### Source passage ###

OTTAWA, ONTARIO, THE 20th DAY OF SEPTEMBER 2000

PRESENT: THE HONOURABLE MR. JUSTICE PELLETIER


BETWEEN:


RIZWAN ALI SHAH SYED


Applicant


and


THE MINISTER OF CITIZENSHIP & IMMIGRATION


Respondent


REASONS FOR ORDER AND ORDER

PELLETIER J.

[1]      This is a case which raises the issue of when inadequate state protection becomes an absence of state protection.

[2]      The applicant, Rizwan Ali Shah Syed, fled Pakistan because of the treatment which he and his family received at the hands of a militant islamic group known as Sipah-e-Sahaba (SSP). The applicant and his family are prominent members of the Shia muslim community in Lahore Pakistan. This drew them to the attention of the SSP who are fanatical members of the Sunni branch of Islam. The applicant and his family were the objects of a number of violent acts including assaults, attempted murder, destruction of property and kidnapping. In most cases, the police were called but their efforts were ineffectual.

[3]      According to the applicant's Personal Information Form, his troubles began when he was a student at university in a B.Sc. program. The SSP were active on campus and "used to commit all kinds of terrorism in the campus and making the atmosphere totally unfit for any concentration".

### Data entries ###

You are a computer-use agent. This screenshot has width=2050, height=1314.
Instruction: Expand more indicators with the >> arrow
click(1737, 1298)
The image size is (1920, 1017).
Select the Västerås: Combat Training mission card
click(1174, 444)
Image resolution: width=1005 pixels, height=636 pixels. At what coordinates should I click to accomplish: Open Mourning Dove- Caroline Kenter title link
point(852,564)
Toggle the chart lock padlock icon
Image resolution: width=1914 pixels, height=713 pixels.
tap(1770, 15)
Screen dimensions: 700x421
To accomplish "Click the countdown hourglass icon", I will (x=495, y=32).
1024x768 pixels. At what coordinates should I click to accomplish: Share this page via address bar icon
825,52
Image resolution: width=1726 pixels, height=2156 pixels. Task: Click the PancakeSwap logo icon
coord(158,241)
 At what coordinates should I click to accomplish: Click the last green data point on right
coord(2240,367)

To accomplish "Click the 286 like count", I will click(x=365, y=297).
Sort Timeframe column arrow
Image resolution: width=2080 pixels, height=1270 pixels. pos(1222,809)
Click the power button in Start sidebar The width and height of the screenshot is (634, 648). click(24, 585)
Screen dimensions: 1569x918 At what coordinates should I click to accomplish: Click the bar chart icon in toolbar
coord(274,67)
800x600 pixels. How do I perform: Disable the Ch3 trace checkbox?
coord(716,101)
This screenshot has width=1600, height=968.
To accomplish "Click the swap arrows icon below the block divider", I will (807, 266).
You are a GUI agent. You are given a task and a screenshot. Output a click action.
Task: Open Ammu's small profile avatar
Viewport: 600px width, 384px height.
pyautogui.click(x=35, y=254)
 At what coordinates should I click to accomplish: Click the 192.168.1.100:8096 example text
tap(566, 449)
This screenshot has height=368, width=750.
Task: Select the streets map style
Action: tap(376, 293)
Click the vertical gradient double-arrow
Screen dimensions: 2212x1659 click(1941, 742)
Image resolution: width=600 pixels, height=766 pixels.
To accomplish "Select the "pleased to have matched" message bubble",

###

Task description: In the court reasons, what militant group mistreated the applicant and his family in Pakistan? The rows have nothing to do with the court reasons.

Answer to this task: Sipah-e-Sahaba (SSP)